Seafood entrepreneur sees fortune rise by £50million – Fishupdate.com

Seafood entrepreneur sees fortune rise by £50million Published:  26 April, 2010

THE man who bought the Harry Ramsden fish restaurant chain and one of Grimsby’s top seafood processing businesses this year has seen his wealth rise by around £70-million in the past 12 month, according to the Sunday Times Rich list published at the weekend.

Ranjit Singh Boparan and his wife Baljinder, both aged 43, own the Midlands based Two Sisters Food Group, which was mainly involved in poultry processing until recently. But he has since acquired a taste for fish and last year bought four of the Fishworks restaurants which had suffered financial problems.

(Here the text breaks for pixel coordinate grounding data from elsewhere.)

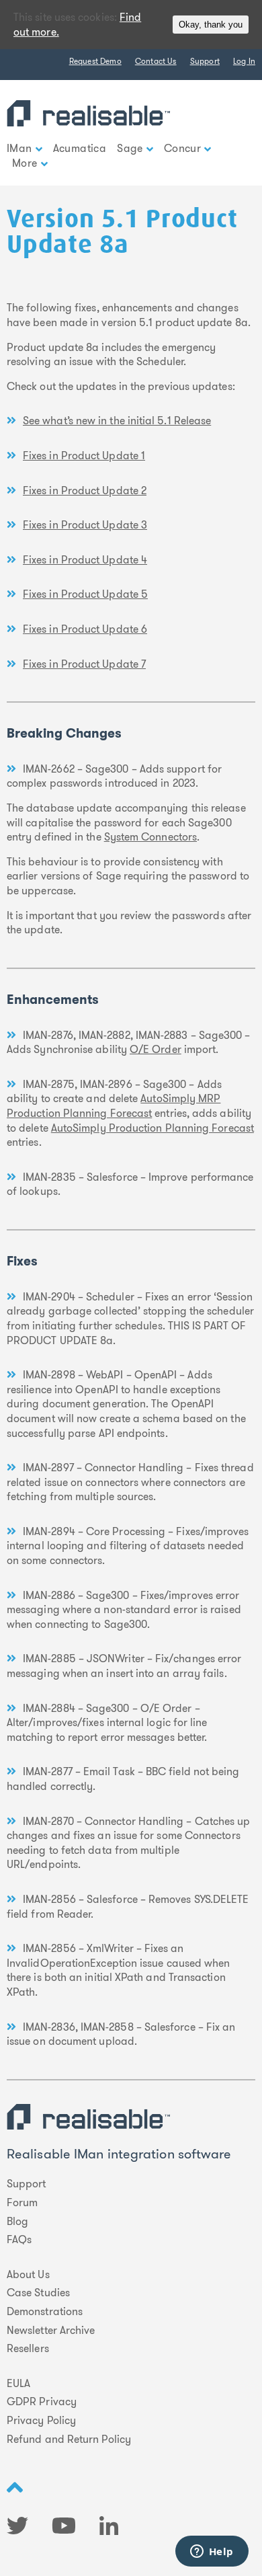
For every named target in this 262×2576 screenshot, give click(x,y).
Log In (244, 61)
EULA (18, 2383)
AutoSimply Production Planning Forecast (152, 1128)
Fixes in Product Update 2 (84, 490)
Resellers (28, 2348)
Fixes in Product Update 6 (85, 629)
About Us (28, 2274)
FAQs (19, 2239)
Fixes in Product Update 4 (85, 560)
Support (205, 61)
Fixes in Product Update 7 (84, 664)
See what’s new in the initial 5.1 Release (117, 420)
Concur (182, 148)
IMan (19, 148)
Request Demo (95, 61)
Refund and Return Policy (69, 2439)
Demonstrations (45, 2311)
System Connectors (150, 837)
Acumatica (80, 148)
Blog (17, 2221)
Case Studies (38, 2293)
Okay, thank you (211, 24)
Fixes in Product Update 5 (85, 594)
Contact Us (156, 61)
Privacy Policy (41, 2420)
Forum (22, 2202)
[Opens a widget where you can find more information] (212, 2552)
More (25, 163)
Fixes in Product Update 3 (85, 525)
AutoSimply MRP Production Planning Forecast (113, 1106)
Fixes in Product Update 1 (84, 455)
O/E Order (155, 1049)
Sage (130, 148)
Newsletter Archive (51, 2330)
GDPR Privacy (42, 2401)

In January he swooped for the 36-strong Harry Ramsden fish and chip restaurant chain which he now plans to more than double in size. Then just three weeks ago he bought Five Star Fish of Grimsby after the parent company British Seafood collapsed financially.

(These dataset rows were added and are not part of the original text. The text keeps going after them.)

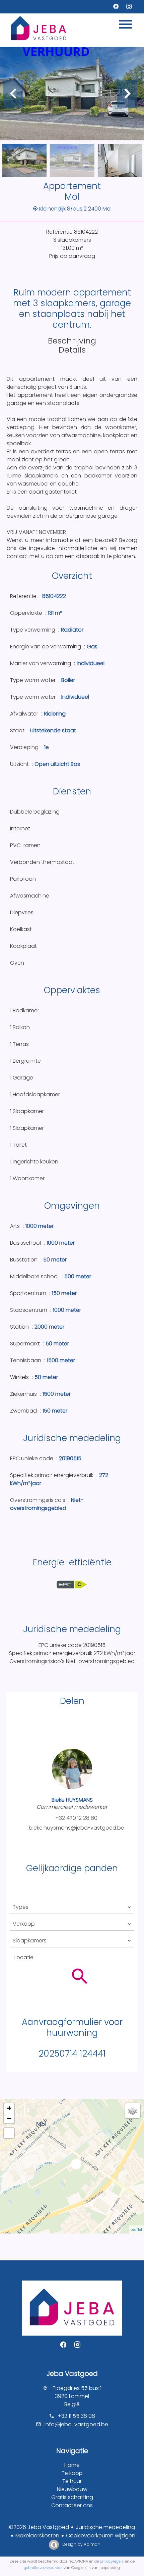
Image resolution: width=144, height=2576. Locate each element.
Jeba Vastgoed (72, 2373)
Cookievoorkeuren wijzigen (100, 2535)
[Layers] (132, 2110)
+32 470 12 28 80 (76, 1818)
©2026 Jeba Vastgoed (39, 2527)
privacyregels (112, 2561)
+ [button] (9, 2108)
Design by (80, 2544)
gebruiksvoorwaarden (43, 2567)
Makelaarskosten (37, 2535)
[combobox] (72, 1907)
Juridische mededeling (105, 2527)
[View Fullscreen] (9, 2133)
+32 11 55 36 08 (76, 2416)
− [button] (9, 2118)
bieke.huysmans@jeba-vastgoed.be (76, 1828)
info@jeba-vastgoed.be (76, 2424)
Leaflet (136, 2229)
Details (72, 349)
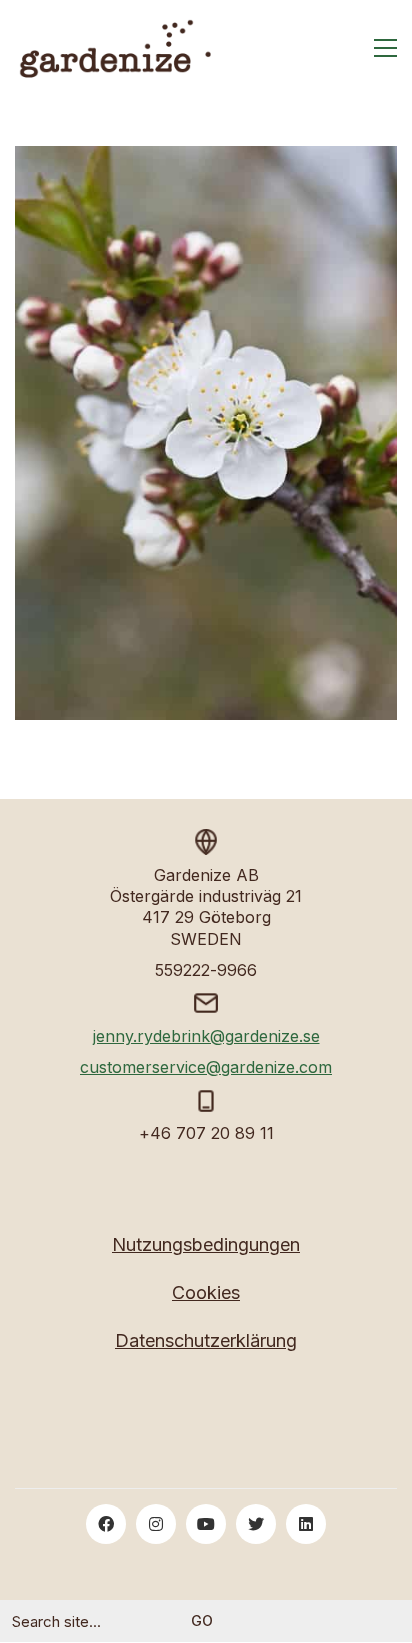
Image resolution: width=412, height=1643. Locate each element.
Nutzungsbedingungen (206, 1244)
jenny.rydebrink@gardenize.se (206, 1036)
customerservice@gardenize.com (206, 1067)
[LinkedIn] (306, 1524)
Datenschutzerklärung (206, 1340)
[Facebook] (106, 1524)
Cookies (206, 1292)
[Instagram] (156, 1524)
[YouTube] (206, 1524)
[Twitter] (256, 1524)
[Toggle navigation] (385, 48)
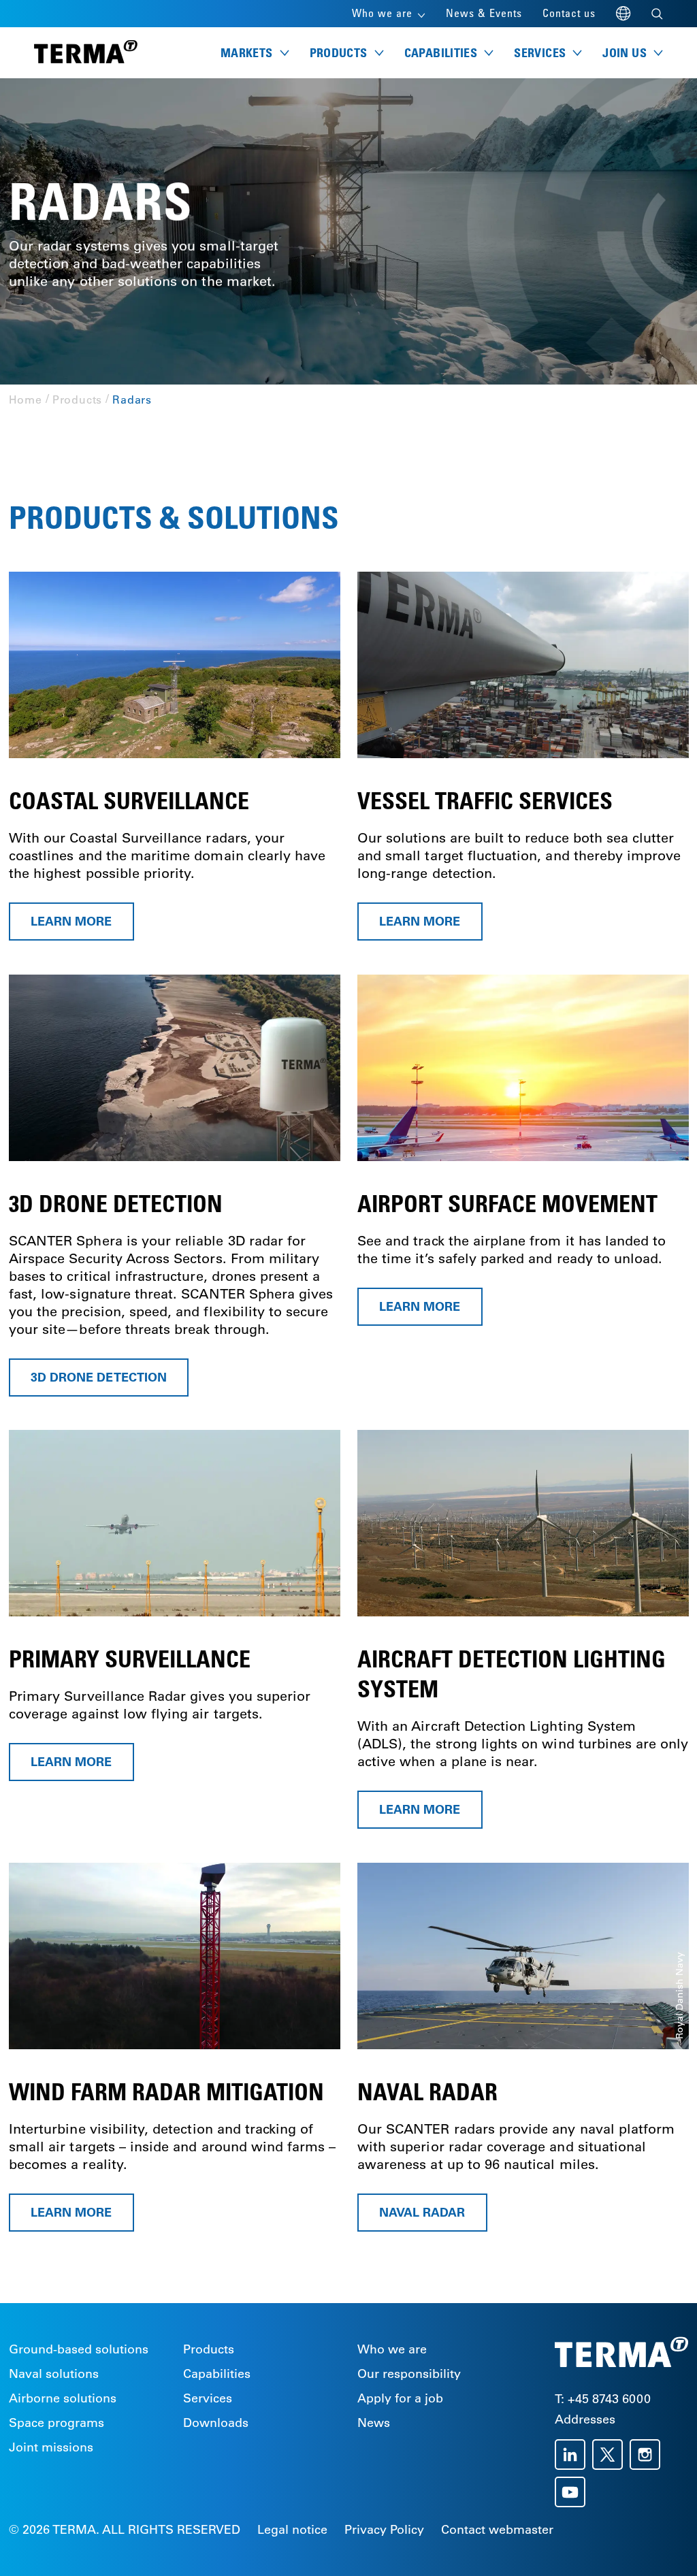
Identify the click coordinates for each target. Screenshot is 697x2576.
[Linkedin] (573, 2454)
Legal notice (292, 2529)
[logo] (85, 53)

Mr Boparan and his wife are listed as number 354 in the Rich List and are  said to be worth £180-million, compared to £110-million when the list was  published last year.

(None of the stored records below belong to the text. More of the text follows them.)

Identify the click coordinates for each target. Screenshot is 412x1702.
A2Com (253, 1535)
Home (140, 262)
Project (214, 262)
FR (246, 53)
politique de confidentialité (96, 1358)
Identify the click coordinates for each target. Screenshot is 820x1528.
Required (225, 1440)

Interestingly, Mark Holyoake, the founder  and chief executive of British Seafood and said to be worth £50-million in last year’s list, does not appear this time.

Meanwhile, two of Scotland’s leading fishing families  appear in the Rich List again. Sir Ian Wood and family and Douglas Craig and family, who both have their head offices in Aberdeen, are listed in the new Sunday Times Rich List, and are worth £962 million (up from £747 million last year) and £154-million (up from £104-million) respectively. Sir Ian Wood owns, among other interests,  J.W. Holdings of Aberdeen which is Scotland’s largest fishing company, and employs around 400 people. The family are also major contributors to charity and have set up a £50 million trust to help development in  Africa.

Douglas Craig includes Grampian Sea Fishing in his portfolio which is involved in fish selling and supplying goods and services to the fishing industry through its chandlery business.